> **TEXT EXCERPT**:
*** Begin section ***

The main fear with the Berkeley Pit is that its toxic water will rise high enough to reverse the natural flow of groundwater, pushing billions of gallons of highly acidic, metal-laden water out into the surrounding aquifer and eventually into Silver Bow Creek. The critical threshold is 5,410 feet above sea level. If the water reaches that point without intervention, contamination could spread beyond the pit and into the drinking water and waterways of Butte, Montana.
Why the Water Keeps Rising
The Berkeley Pit is a former open-pit copper mine that flooded after mining operations shut down in 1982 and the pumps that had kept groundwater out were turned off. Without those pumps, water from underground mines, surrounding bedrock, surface runoff, and a large acidic spring near a nearby tailings dam began filling the pit. It hasn’t stopped since.

*** End section ***

> **RECORD EXCERPTS**:
*** Begin section ***

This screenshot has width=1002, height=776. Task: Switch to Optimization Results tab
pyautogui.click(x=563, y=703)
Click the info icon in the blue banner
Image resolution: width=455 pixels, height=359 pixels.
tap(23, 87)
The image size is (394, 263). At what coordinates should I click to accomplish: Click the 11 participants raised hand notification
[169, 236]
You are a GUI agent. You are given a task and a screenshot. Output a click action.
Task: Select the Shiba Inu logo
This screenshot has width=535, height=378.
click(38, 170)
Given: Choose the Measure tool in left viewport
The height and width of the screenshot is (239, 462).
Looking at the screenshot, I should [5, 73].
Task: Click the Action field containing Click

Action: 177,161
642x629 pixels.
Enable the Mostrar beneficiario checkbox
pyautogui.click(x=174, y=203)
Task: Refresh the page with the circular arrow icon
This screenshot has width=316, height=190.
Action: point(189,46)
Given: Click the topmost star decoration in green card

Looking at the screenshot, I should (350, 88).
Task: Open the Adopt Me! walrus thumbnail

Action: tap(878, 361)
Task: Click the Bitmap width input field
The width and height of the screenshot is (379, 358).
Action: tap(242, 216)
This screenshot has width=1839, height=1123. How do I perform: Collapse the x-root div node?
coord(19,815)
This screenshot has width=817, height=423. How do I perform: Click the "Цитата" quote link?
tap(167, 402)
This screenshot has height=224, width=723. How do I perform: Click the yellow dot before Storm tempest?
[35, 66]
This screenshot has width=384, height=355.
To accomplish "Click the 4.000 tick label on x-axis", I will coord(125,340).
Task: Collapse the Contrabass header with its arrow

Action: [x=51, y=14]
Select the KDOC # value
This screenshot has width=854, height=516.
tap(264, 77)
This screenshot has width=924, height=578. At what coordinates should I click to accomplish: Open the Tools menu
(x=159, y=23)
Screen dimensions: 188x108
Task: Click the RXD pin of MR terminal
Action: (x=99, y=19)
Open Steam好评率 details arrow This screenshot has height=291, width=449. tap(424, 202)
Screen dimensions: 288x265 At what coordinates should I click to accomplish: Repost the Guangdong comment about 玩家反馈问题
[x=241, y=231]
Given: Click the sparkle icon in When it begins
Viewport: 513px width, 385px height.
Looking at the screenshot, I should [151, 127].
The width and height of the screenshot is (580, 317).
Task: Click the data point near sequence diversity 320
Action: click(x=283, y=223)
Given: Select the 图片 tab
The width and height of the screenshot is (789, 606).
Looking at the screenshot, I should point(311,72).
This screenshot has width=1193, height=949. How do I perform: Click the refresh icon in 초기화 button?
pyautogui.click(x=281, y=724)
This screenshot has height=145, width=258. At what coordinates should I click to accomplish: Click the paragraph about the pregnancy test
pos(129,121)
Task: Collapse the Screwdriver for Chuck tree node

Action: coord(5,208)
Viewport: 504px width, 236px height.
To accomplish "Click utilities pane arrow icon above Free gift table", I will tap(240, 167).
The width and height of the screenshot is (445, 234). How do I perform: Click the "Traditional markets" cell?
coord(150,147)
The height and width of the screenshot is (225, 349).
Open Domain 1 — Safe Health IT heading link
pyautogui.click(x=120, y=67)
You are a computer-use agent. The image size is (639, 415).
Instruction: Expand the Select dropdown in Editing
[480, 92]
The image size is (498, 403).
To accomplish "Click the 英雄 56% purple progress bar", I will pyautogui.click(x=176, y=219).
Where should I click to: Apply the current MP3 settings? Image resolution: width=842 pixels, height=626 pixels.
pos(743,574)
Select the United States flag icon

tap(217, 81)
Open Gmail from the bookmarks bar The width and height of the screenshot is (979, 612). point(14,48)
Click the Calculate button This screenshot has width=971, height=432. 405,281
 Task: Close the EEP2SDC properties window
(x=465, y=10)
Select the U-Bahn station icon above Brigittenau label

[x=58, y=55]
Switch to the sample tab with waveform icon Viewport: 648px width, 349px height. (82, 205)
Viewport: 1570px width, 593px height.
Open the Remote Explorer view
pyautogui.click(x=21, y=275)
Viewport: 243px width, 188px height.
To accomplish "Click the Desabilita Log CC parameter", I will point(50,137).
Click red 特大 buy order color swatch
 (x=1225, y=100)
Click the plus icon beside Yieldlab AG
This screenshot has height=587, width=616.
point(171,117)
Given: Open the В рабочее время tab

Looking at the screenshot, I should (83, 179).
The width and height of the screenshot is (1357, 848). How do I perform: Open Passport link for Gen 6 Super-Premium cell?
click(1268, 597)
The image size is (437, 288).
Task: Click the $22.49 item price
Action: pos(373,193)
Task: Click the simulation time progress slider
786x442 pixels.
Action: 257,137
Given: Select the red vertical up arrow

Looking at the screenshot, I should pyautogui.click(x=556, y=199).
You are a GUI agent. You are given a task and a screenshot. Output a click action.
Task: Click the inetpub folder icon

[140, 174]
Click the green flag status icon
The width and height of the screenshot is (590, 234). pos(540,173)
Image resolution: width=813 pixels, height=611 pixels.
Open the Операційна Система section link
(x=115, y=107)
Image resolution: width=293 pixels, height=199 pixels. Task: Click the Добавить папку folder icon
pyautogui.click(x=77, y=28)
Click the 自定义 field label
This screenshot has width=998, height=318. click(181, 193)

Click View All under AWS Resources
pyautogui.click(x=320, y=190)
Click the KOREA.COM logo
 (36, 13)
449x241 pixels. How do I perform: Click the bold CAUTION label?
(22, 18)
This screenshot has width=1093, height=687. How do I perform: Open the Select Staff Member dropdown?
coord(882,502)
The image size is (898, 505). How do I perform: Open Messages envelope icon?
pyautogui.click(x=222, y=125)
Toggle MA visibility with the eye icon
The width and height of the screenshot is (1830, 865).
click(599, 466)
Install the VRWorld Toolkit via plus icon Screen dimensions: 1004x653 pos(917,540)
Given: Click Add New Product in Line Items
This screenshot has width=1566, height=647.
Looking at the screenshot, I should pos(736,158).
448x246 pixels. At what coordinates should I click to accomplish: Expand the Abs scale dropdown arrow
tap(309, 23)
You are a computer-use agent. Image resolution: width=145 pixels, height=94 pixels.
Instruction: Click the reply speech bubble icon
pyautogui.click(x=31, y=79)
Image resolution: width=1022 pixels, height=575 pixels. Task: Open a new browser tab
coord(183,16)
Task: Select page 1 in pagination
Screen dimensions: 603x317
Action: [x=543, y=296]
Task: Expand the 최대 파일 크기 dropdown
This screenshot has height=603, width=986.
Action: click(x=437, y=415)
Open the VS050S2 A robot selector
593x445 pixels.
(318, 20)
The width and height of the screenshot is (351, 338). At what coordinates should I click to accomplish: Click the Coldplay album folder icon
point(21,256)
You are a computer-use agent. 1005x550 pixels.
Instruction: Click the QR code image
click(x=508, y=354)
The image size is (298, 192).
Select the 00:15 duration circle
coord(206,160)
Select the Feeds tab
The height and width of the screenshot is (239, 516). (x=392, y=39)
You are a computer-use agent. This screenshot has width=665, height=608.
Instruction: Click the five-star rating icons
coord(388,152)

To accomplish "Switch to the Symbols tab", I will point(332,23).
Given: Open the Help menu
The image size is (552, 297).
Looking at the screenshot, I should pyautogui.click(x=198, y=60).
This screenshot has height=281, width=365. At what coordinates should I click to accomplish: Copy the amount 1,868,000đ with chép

*** End section ***

> **EXERCISE TASKS**:
A. According to the Berkeley Pit text, what water level is the critical threshold?
B. List every source the Berkeley Pit text names as filling the pit with water after the pumps were turned off.

> **PROBLEM SOLUTIONS**:
A. 5,410 feet above sea level.

B.
- Water from underground mines
- Surrounding bedrock
- Surface runoff
- A large acidic spring near a nearby tailings dam